With $400,000 as the maximum amount, the actual amount for immediately purchasing and installing such equipment as network switches, cables, modules, transceivers and relay devices is $275,000, according to Dean West, the district’s assistant superintendent in charge of business services.

“There’s probably six or seven different transmissions of data going from the access point on the wall to the switch in the closest, then to the district office and out to internet services with the county to make sure that the material is appropriate for students then going to our internet service provider,” said West.  “So it goes through a lot of devices in order for that device in the classroom to work.

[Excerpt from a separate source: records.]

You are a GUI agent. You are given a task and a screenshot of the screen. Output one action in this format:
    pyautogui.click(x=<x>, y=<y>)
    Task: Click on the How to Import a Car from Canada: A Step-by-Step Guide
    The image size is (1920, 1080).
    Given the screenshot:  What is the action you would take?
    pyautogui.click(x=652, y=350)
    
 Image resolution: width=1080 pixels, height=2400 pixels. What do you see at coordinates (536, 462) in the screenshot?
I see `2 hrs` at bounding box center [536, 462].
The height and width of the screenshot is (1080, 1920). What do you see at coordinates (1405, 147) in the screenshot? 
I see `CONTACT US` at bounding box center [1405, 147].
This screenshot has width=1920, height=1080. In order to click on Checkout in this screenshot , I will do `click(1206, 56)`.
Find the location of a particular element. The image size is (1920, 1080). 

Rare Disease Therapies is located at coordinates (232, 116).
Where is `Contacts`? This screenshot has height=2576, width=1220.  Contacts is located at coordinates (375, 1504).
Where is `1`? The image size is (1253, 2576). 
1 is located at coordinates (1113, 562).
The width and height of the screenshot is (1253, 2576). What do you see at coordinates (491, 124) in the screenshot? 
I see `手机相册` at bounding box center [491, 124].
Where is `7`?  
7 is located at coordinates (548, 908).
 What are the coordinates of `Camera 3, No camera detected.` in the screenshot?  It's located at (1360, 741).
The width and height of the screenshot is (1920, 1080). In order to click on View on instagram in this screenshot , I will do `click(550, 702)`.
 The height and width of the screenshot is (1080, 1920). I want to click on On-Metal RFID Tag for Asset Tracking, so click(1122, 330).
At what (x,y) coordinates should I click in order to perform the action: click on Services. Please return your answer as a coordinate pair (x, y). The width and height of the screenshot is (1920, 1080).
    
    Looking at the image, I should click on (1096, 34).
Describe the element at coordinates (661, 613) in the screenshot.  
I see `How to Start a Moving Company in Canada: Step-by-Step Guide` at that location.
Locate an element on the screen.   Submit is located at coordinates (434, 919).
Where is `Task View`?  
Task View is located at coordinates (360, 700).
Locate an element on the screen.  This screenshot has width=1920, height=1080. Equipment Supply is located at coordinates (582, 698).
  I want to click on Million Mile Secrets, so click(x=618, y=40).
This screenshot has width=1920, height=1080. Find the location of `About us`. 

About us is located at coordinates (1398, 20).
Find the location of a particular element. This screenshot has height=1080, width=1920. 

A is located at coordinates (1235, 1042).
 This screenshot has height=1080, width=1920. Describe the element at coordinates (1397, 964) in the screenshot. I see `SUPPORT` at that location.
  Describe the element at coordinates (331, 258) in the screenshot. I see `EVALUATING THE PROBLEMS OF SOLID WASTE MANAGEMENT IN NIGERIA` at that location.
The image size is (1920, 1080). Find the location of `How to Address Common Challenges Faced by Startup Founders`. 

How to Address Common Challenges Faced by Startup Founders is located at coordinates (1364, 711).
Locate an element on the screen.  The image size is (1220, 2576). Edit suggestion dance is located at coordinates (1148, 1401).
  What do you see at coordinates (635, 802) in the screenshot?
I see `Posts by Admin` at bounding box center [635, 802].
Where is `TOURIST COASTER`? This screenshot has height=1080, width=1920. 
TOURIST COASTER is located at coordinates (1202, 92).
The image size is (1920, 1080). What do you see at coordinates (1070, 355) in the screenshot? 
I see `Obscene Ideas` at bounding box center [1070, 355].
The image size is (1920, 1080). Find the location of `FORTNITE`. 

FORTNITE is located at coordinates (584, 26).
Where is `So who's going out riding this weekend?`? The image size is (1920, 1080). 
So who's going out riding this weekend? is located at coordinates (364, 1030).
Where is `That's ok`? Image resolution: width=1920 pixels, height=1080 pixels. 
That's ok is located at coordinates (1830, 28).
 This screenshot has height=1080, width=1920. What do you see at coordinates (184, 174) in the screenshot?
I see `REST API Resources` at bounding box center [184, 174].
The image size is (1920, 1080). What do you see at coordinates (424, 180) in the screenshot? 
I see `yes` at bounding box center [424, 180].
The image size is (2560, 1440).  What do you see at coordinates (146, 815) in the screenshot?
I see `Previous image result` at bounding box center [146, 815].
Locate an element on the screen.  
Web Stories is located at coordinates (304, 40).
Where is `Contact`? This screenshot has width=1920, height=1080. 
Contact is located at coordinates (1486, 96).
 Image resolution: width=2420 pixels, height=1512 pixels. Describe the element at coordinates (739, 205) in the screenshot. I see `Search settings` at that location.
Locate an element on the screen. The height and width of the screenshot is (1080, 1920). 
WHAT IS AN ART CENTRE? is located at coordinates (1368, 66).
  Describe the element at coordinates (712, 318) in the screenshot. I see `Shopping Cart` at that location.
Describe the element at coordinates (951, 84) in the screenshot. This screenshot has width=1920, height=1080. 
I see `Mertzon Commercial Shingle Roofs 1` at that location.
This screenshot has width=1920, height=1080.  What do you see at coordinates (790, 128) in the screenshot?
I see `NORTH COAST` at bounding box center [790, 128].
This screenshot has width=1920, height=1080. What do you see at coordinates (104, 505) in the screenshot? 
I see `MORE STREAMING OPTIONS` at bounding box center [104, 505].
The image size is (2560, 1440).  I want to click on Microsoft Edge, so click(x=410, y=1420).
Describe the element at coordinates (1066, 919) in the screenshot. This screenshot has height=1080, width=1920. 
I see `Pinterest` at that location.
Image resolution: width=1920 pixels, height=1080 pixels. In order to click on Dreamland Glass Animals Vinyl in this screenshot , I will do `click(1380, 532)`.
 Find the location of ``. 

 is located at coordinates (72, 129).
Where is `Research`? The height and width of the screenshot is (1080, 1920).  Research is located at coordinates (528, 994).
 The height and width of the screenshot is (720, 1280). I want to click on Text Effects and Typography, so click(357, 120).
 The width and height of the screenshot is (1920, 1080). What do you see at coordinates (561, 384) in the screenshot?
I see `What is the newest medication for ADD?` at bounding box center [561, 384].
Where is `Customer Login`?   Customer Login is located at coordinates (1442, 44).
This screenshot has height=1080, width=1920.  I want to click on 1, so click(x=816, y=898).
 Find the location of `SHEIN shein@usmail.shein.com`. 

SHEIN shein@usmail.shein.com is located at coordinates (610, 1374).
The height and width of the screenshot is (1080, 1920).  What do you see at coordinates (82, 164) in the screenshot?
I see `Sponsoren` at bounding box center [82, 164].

“If you change out one device, it doesn’t necessarily speed up if you don’t change out the other five as well.  It’s a major project.”

Resilient, a vendor approved by the state Department of General Services, will have the new infrastructure equipment installed by June 30, says a staff report.

The board also approved spending up to $500,000 for new laptops, Chrome Books and desktops over the next year and has already purchased 144 Chrome Books.  The district recently purchased state-of-the-art equipment for wireless access points in each classroom with money provided by Schoolpower, a nonprofit fundraising group that’s been giving money to the district from private donors for 20 years.

The goal, said West, is to equip every classroom for fast wireless connectivity to students’ personal computers, whether they eventually bring their own or use a laptop, Chrome Book or desktop provided by the district.